━━━ EXTRACT TO READ ━━━

I'm not a Mark Cuban fan, but he had it right when he attached the old stock-market mantra to the NFL, "Pigs get fat, hogs get slaughtered." Cuban claims the oversaturation of the NFL is going to hurt it eventually. Perhaps, but I think there's far more to it than that.
It's still the beast of pro sports, but ratings are slipping and complaints are mounting.
The NFL is not great because it's football. There are lots of other varieties of football to watch -- various levels of college, CFL, Arena, etc -- and by and large, games become more than just a bit repetitive, respectively. Generally, we see the same general play, the same cadence, and the same basic set of results play out each weekend here, there, and everywhere. We've seen it. The TV is dripping in it.
What makes the NFL isn't just the elevated talent pool. It's the tradition and lineage we hunger for. We tune in to a random Colts-Chargers game, and we don't just see the game at hand. We know what that is, a matchup of a storied franchise of Unitas and Bert Jones and Peyton Manning that went through dark times through the 80s and 90s and got hammered for selecting Trev Alberts in the draft years after upsetting the Cowboys in Super Bowl V........against a team once known for Air Coryell and Chuck Muncie and John Hadl and letting Drew Brees walk when Philip Rivers was drafted. We see all of those teams, not just today's rosters.

━━━ EXCERPTED DATA ━━━

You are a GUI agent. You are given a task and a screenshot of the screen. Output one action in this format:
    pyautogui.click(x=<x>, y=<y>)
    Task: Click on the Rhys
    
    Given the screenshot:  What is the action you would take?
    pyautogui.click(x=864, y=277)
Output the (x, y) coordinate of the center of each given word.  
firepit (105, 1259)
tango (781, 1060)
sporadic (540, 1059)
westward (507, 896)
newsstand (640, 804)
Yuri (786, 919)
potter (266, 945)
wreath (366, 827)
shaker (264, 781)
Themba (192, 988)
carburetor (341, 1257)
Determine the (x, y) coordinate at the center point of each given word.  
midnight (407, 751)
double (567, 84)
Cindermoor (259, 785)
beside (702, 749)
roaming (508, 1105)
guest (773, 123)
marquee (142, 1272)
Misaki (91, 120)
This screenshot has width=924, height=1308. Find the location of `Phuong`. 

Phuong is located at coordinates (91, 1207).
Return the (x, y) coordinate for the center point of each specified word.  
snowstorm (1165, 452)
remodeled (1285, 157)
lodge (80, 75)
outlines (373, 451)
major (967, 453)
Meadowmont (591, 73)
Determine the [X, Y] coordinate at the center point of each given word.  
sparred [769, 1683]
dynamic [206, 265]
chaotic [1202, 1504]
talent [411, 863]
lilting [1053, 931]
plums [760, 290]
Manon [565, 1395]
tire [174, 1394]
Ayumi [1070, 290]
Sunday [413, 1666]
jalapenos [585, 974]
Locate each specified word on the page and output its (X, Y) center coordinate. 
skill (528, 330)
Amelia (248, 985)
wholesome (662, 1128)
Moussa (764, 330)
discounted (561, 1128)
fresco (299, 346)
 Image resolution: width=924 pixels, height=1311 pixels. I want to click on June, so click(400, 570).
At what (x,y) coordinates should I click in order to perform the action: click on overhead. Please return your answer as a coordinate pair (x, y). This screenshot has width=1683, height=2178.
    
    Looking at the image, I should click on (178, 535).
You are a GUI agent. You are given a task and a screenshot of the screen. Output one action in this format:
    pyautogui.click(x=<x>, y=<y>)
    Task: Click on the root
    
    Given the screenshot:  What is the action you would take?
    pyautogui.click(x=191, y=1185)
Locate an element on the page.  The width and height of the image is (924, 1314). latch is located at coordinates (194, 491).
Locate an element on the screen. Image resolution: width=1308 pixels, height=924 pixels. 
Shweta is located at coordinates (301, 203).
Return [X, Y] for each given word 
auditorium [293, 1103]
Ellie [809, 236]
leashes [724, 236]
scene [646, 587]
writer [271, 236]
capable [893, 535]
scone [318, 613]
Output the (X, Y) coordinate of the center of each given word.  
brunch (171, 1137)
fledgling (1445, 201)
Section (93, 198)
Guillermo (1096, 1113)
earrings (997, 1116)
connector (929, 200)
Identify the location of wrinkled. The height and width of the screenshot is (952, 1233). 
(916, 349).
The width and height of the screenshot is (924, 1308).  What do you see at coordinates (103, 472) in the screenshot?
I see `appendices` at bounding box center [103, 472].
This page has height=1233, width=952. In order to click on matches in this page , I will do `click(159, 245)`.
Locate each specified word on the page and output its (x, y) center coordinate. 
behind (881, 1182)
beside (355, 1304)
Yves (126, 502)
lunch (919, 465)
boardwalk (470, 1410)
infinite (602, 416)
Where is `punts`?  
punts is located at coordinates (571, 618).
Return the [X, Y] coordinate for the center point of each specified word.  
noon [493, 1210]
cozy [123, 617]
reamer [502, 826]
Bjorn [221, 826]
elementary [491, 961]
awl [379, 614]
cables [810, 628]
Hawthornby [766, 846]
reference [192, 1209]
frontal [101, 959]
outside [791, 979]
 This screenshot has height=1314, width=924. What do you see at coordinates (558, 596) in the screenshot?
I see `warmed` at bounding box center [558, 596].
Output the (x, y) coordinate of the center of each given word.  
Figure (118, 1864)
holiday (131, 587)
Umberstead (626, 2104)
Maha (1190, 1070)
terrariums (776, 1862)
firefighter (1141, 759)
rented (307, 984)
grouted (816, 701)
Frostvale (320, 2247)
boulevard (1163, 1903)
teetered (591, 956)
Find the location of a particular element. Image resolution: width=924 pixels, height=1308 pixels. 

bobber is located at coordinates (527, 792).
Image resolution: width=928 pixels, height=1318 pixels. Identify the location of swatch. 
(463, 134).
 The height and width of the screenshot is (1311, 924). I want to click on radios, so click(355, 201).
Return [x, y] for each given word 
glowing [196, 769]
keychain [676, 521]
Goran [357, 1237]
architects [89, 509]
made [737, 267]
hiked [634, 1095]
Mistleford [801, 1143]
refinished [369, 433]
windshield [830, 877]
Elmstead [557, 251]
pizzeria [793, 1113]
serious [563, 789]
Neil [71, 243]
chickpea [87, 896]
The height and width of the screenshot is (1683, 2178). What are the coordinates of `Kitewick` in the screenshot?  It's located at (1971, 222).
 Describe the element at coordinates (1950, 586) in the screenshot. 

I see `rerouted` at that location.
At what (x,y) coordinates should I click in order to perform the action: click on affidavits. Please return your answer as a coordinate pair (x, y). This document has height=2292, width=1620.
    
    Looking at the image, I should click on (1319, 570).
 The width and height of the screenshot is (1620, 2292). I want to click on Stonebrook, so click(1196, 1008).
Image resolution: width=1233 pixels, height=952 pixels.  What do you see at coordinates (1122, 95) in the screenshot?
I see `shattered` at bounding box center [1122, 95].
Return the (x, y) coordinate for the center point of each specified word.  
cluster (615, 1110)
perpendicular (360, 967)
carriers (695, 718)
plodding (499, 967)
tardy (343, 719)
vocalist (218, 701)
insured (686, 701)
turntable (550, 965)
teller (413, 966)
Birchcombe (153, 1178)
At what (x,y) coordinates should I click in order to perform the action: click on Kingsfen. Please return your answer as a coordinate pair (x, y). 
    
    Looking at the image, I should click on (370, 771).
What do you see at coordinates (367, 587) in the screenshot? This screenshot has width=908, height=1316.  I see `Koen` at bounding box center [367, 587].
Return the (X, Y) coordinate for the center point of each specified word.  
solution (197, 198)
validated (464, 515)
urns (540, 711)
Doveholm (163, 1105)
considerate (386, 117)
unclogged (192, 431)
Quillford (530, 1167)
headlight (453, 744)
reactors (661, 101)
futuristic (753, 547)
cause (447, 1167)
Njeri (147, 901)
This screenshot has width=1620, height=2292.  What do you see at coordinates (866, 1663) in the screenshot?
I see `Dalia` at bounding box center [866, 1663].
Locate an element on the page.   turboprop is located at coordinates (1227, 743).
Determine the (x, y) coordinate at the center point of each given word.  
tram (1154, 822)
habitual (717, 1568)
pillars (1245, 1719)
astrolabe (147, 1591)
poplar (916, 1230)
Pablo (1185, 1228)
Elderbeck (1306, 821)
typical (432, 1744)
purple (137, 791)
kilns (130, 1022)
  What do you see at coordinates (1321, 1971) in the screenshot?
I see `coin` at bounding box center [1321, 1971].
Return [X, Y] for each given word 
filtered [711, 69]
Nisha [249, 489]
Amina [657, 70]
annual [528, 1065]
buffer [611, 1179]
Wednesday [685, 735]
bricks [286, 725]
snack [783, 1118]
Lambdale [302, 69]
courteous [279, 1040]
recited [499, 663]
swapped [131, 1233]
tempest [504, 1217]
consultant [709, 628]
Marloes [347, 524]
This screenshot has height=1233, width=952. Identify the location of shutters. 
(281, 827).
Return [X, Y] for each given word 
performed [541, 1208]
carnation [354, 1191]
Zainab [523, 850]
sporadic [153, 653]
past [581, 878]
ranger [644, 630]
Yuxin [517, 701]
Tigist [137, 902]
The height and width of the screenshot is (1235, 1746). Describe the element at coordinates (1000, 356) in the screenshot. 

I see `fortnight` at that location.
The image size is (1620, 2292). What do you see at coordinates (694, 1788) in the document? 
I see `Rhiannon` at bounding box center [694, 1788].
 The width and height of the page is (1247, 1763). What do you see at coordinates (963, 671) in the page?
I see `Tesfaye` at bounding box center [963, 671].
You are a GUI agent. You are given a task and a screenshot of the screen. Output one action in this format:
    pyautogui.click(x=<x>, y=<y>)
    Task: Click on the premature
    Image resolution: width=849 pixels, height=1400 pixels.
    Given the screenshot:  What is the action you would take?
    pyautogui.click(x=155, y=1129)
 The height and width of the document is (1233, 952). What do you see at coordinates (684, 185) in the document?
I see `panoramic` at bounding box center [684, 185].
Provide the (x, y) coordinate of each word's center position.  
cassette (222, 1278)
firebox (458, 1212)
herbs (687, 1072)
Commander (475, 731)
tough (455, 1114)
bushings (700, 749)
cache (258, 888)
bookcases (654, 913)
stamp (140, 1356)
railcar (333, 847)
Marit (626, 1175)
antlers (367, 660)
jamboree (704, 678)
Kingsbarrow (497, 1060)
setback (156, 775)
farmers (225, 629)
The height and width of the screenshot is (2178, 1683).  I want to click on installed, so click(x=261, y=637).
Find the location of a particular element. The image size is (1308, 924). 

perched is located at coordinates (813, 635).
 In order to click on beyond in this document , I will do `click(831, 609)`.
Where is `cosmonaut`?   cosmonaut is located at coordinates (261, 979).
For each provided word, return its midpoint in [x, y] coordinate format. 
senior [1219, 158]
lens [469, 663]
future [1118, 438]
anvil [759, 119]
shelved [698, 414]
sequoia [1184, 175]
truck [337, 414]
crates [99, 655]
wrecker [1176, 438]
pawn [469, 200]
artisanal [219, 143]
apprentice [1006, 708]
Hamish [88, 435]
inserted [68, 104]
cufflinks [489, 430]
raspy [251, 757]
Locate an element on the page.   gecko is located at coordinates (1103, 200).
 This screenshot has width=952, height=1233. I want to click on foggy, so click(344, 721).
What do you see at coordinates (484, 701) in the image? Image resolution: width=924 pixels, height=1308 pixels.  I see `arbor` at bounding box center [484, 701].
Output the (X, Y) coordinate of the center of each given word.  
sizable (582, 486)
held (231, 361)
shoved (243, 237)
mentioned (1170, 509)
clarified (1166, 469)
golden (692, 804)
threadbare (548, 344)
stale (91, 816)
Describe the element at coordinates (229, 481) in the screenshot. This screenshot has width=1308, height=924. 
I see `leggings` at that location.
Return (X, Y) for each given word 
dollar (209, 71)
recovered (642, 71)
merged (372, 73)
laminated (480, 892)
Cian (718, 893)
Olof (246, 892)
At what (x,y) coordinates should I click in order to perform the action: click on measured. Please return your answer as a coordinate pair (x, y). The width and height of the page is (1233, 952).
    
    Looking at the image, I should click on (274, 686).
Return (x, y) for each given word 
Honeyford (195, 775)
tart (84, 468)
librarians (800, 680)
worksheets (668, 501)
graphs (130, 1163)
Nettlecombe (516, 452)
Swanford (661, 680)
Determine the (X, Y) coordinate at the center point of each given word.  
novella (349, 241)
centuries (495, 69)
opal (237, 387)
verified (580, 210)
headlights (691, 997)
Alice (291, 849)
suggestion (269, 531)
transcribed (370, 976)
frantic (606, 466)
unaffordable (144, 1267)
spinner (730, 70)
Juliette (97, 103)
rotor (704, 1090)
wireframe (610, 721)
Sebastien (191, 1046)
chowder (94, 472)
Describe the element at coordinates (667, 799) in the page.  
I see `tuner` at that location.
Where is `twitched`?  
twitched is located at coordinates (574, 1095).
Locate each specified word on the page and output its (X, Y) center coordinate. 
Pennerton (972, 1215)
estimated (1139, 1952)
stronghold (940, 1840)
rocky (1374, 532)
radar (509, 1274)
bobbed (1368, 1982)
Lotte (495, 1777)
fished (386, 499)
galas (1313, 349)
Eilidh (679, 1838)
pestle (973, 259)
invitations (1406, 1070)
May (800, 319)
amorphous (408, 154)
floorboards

━━━

● REQUIREMENT
Reproduce the NFL commentary from "What makes the" to "just today's rosters.", substituting "history" for "tradition".

● ANSWER FOR THIS EXERCISE
What makes the NFL isn't just the elevated talent pool. It's the history and lineage we hunger for. We tune in to a random Colts-Chargers game, and we don't just see the game at hand. We know what that is, a matchup of a storied franchise of Unitas and Bert Jones and Peyton Manning that went through dark times through the 80s and 90s and got hammered for selecting Trev Alberts in the draft years after upsetting the Cowboys in Super Bowl V........against a team once known for Air Coryell and Chuck Muncie and John Hadl and letting Drew Brees walk when Philip Rivers was drafted. We see all of those teams, not just today's rosters.